Standard Level Order: 1 2 3 4 5 6 7
Reverse Level Order (as implemented here: bottom-up, right-to-left within level): 7 6 5 4 3 2 1
(If you push Left then Right to queue, the within-level order would be Left-to-Right.
The current code pushes Right then Left to queue, so the stack pops Right-to-Left within a level)
*/

1. Binary Tree Node Structure

  • A Node in a Binary Tree typically consists of:
    • data: The value stored in the node.
    • left: A pointer to the left child node.
    • right: A pointer to the right child node.

2. buildTree(Node* root) (Recursive Pre-order Build)

  • Logic: Builds the tree recursively by taking input in a pre-order fashion (Root -> Left -> Right).
  • Uses -1 as a sentinel value to indicate a NULL child (base case for recursion).
  • Use Case: Useful when you want to construct a tree directly from a pre-order sequence where NULL nodes are explicitly marked.

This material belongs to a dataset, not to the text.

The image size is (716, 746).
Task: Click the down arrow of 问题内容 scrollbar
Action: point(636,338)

3. Reverse Level Order Traversal

  • Definition: Traverses the tree level by level, but from the last level up to the root, and for each level, from right to left.

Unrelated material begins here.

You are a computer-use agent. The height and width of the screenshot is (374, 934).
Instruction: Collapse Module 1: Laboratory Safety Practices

  • It’s essentially a Level Order Traversal (BFS) where the results are stored and then printed in reverse.

  • Algorithm (Using Auxiliary Queue and Stack):

    1. Initialize an empty queue<Node*> (for standard BFS).
    2. Initialize an empty stack<Node*> (to store nodes in reverse order of visit).
    3. If the root is NULL, return.
    4. Enqueue the root node into the queue.
    5. While the queue is not empty: a. Dequeue a node (temp) from the queue. b. Push temp onto the stack. This accumulates nodes level by level. c. IMPORTANT: Enqueue the right child first, then the left child (if they exist). This ensures that when nodes are popped from the stack, children are printed from right to left within a level.
    6. After the queue becomes empty, all nodes are in the stack.
    7. While the stack is not empty: a. Pop a node from the stack. b. Print its data. This prints nodes from the last level to the root, and from right to left within each level.

4. Complexity Analysis

  • Time Complexity: O(N)
    • Each node is enqueued and dequeued once from the queue.
    • Each node is pushed and popped once from the stack.
    • Total operations are proportional to N.
  • Space Complexity: O(N)
    • The queue stores nodes up to the maximum width of the tree (O(W)).
    • The stack stores all N nodes (O(N)).
    • Therefore, the overall space complexity is O(N).